L’inquiétude des salariés est d’autant plus grande que les dernières annonces de la direction laissent à penser que la suppression des 96 postes se fera parmi les 330 salariés du site et pas uniquement parmi ceux de l’atelier méthionine.

 

Un air de déjà vu

En 2013, BlueStar, qui avait acheté Adisseo en 2010, met en service une première usine de méthionine à Nanjing en Chine sur une surface équivalente à 15 terrains de football. Face à un marché en pleine expansion et toujours dans l’optique de devenir leader mondial du secteur, la maison-mère acquiert Nutriad, spécialiste belge des additifs pour la nutrition animale en 2017. Rebelote en 2020 avec le rachat du hollandais FRAmelco. Entre-temps, une seconde unité de production de méthionine est annoncée pour mi-2021 à Nanjing.

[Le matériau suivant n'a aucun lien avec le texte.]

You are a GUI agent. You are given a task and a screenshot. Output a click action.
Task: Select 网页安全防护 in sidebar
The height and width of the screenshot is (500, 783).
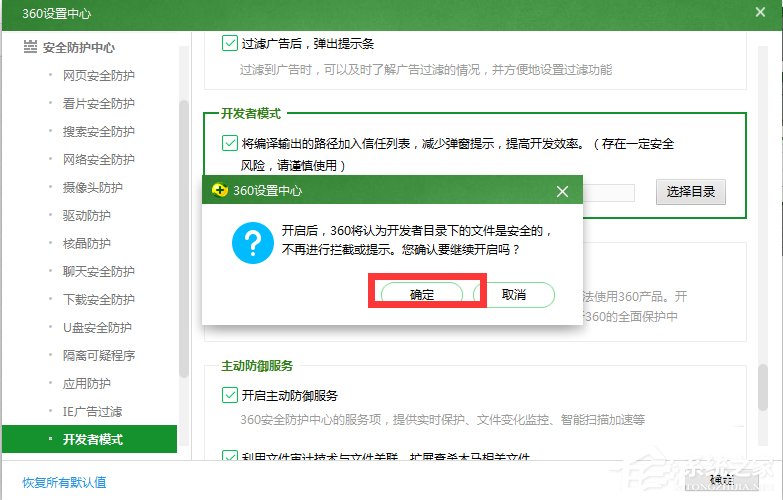pyautogui.click(x=98, y=75)
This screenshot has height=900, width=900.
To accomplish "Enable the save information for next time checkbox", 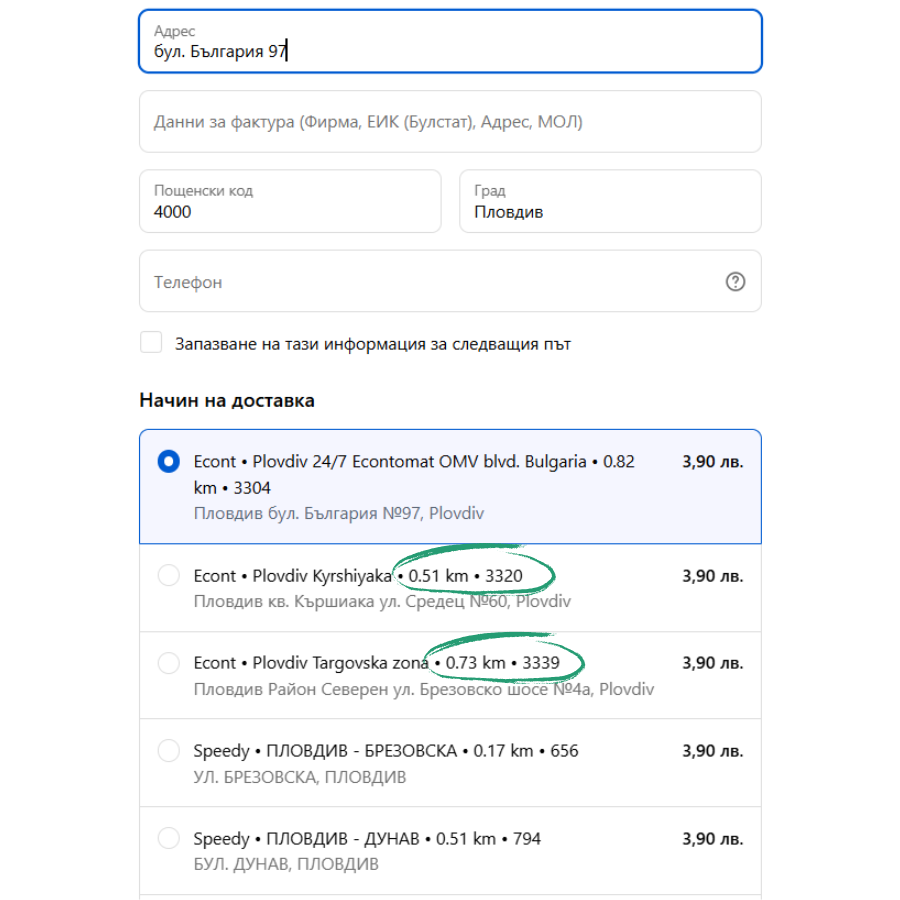I will click(151, 343).
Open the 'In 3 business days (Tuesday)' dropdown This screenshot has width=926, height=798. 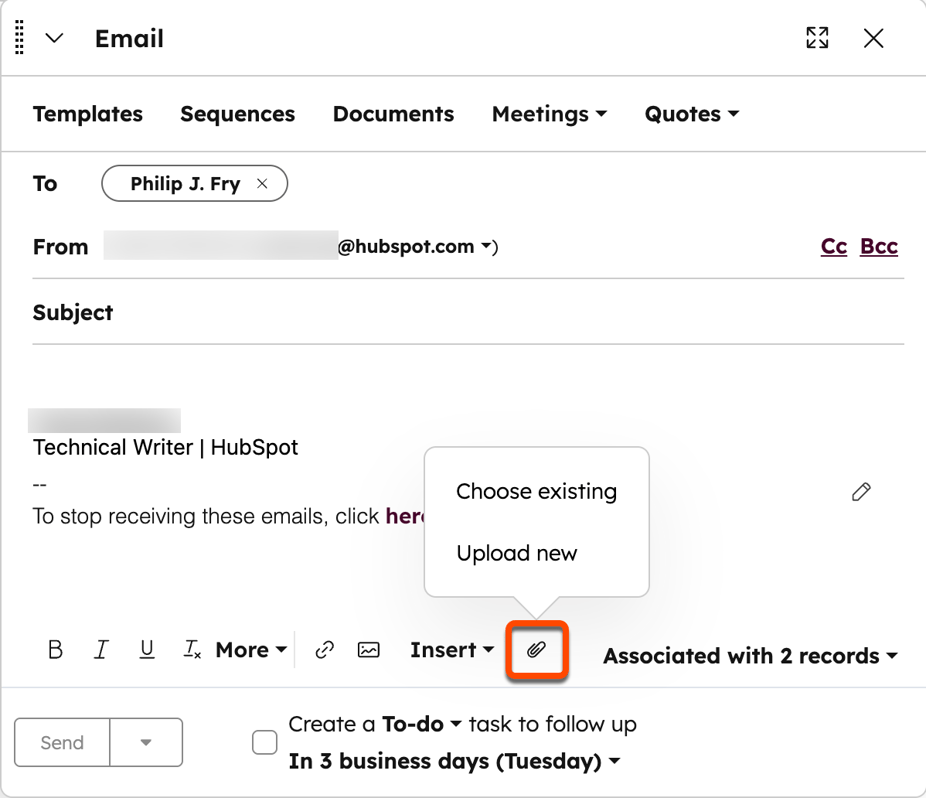454,761
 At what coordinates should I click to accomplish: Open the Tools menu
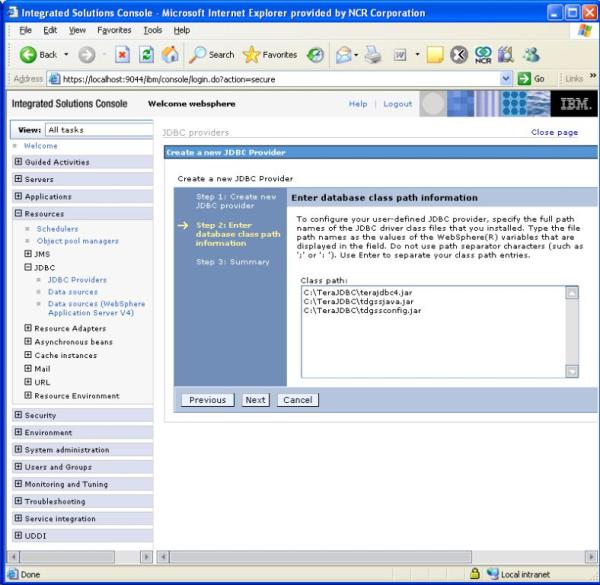click(153, 30)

L’actualité de l’atelier de méthionine fait écho sur plusieurs points au dossier Valdunes. Des fleurons français, rachetés par des sociétés d’Etat chinoises et dont l’activité finit par être réduite à peau de chagrin en France. Laurent Indrusiak l’affirme: “Il y a de vraies similitudes. On sent la stratégie dans les annonces, ils viennent siphonner les entreprises et les marchés”. Parallèlement à la baisse d’activité sur les sites de l’Hexagone, la production s’intensifie sur les terres chinoises, qui n’hésitent pas à construire leurs propres unités de production.

Sur le site de Commentry, seule la fabrication de Vitamine A et de Smartamine, un autre additif alimentaire, subsiste. Inauguré en 2015 dans l’Allier, ce dernier atelier semble aussi menacé, alors que le groupe chinois est en train “de construire une usine de Smartamine en Chine qui devrait être fonctionnelle en 2027. Cela laisse supposer qu’une fois l’usine opérationnelle, on pourrait assister au même tour de passe-passe…” avance Laurent Indrusiak.

Le maire de Commentry assure mettre tout en œuvre pour garantir la pérennité du site et n’hésite pas à exprimer son amertume. “La voir [la méthionine] aujourd’hui développée ailleurs par le groupe provoque quand même un peu d’amertume à la fois chez les salariés actifs, les salariés retraités et une partie de la population.”

 

En attendant, depuis la fermeture de l’atelier en octobre, les salariés se mobilisent pour garder leur travail et alerter sur le désastre économique que serait la mort à petit feu du site pour le bassin d’emploi.